Ruben calls much of Glenmullen's book "pure speculation." Yes, the antidepressants cause side effects in some patients -- every drug does. "For any drug, if you look in the Physician's Desk Reference, there are probably 150 side effects, many of them so severe that you'd probably never take the drug if you read them," he says. "Glenmullen has taken legitimate side effects, which are very rare, and some terrible case histories, and written a book that makes the uninitiated reader believe that these side effects happen to everybody."
Several psychiatrists also dispute the studies that question the clinical effectiveness of antidepressants. "If you look at all of the studies in the world literature, there are no studies in which a placebo is better than an antidepressant," says Columbia psychiatrist Frederic Quitkin, MD. "In 60% to 70% of the studies, the antidepressant performs better than a placebo. It's simply impossible for that to happen by accident."
What about the studies that seem to indicate that placebos work just as well as antidepressants? Quitkin believes that some of these results may be attributable to flaws in the way the studies were designed and conducted. If a study isn't long enough, or uses an inappropriate dose, it may show a drug is less effective than it really is.
Some experts even call Glenmullen's book dangerous because it may discourage depressed people from seeking treatment. "The truth about depression is just the opposite of what the book claims," says Mike Faenza, president of the National Mental Health Association, which receives some funding from Eli Lilly and Co. Depression isn't overdiagnosed, it's underdiagnosed and undertreated, he says, and reports of antidepressants' risks are greatly exaggerated.

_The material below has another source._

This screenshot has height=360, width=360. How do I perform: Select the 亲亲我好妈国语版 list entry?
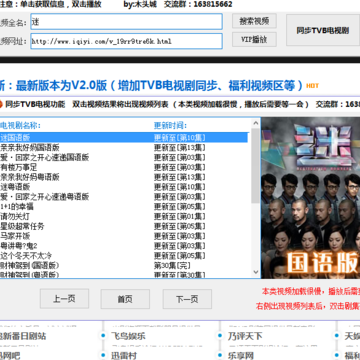click(124, 147)
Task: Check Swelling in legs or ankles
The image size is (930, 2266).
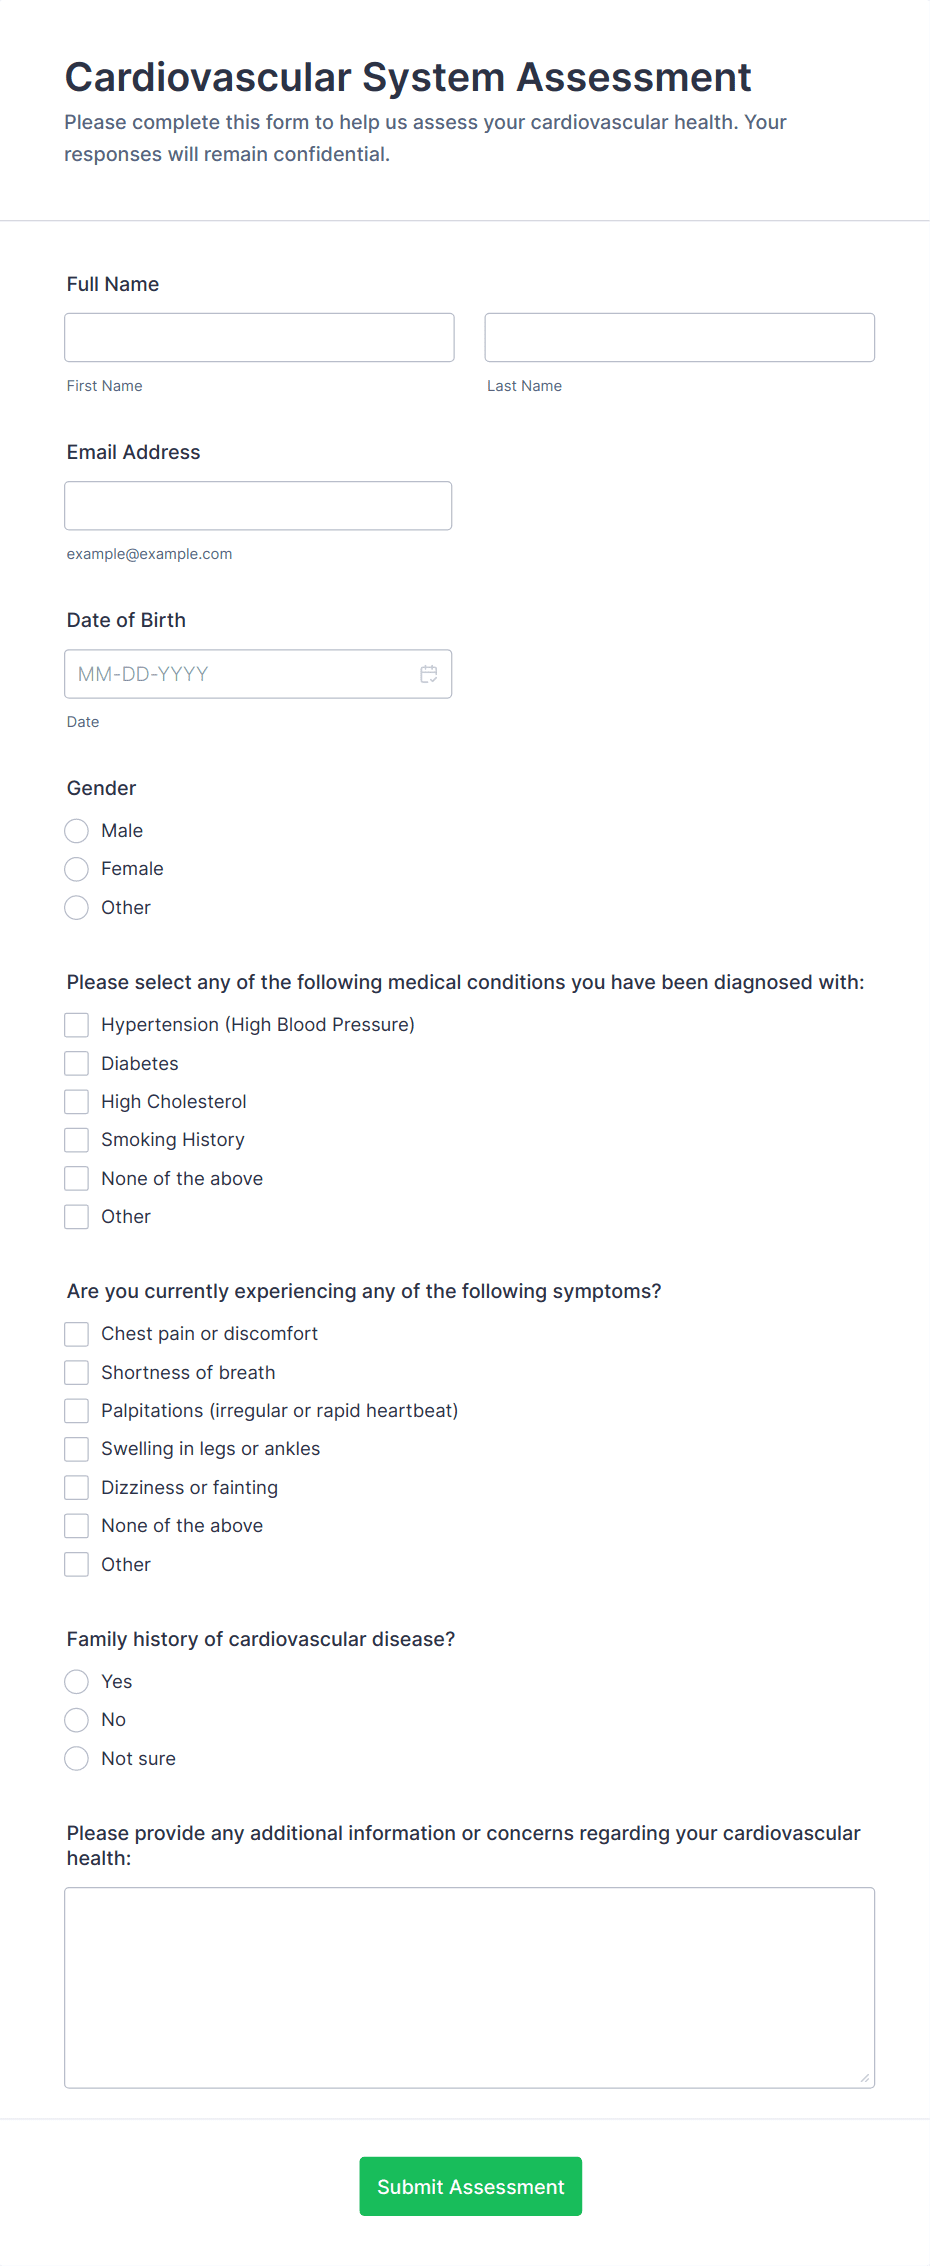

Years will likely pass before psychiatrists can accurately answer the question: Are Prozac and similar drugs worth it? In the meantime, even vehement professional rivals agree on some basic advice for patients like Carla. Antidepressants are useful to a great number of people, say both Prozac critic Glenmullen and supporter Ruben. The key for both physician and patient is to be cautious and conservative with these or any drugs.
"Don't start people who don't need the drug," Ruben says. "Start at the lowest dosage and monitor usage carefully. In my office, nobody ever gets an automatic refill. If you have to call and check in, we can monitor your usage. Doctors giving nine months of refills -- that's just negligence, and that's why we try to educate people."
Gina Shaw, a Washington-based medical writer, reports regularly for WebMD.